Advanced NumPy for Algorithmic Trading & Quantitative Analysis 21/100 Days

Advanced NumPy tutorial, NumPy broadcasting, NumPy advanced indexing, NumPy performance optimization, Multidimensional arrays NumPy, NumPy matrix operations, Complex array manipulations, NumPy slicing techniques, Efficient NumPy coding, NumPy memory management, High-performance computing with NumPy, NumPy array tricks, Advanced NumPy functions, NumPy vectorization, NumPy array filtering

Day 21: Python List vs Numpy Array – What is the real difference between Algo Trading?

If you want to learn Algorithmic Trading in Python, then one of the most important topics is – the real difference between Python List and Numpy Array. Knowing this difference can be a game changer for you, especially when you are creating crypto trading strategies in the USA or doing quantitative analysis for trading in Singapore.
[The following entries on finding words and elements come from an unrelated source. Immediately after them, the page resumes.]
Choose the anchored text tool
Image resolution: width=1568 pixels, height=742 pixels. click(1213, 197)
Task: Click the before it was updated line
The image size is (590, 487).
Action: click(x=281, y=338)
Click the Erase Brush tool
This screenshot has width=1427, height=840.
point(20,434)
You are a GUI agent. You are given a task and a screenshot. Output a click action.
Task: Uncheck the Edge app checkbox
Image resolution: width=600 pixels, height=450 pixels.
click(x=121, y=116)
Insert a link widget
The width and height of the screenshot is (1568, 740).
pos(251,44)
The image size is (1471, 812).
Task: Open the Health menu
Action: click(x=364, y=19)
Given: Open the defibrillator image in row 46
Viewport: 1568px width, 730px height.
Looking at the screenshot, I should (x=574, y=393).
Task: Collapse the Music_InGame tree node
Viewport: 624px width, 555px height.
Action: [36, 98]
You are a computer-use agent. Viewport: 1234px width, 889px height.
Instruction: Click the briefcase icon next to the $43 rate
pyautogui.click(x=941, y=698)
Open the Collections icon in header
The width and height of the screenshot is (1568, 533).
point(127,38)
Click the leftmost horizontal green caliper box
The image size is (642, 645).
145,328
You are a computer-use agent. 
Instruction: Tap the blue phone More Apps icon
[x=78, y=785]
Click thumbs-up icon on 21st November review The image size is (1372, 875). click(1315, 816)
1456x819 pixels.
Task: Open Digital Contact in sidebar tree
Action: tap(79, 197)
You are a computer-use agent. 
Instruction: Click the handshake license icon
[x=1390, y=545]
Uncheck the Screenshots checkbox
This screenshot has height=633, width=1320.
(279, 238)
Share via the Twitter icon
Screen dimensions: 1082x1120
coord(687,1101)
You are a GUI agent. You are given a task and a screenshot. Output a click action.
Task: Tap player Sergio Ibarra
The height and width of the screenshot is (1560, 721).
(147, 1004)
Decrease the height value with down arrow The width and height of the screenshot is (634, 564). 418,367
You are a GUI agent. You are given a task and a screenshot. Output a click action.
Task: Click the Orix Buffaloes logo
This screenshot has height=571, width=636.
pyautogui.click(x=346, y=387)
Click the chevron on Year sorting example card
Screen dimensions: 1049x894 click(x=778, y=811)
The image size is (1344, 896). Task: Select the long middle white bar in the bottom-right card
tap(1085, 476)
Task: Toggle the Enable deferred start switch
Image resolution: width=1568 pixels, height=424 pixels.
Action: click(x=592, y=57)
Why is Numpy Array important for Algorithmic Trading?

Numpy is designed in such a way that it uses memory efficiently and executes high-performance operations very quickly. This is the reason why most of the best algorithmic trading software in the USA and quantitative trading firms in Singapore use Numpy Array instead of Python List.

Python List vs Numpy Array – How is data stored in memory?

When you use a Python List, each item is stored at a different memory address.

For example:

If there are 1, 2, 3, 4 in a list

Python stores a separate address for each element.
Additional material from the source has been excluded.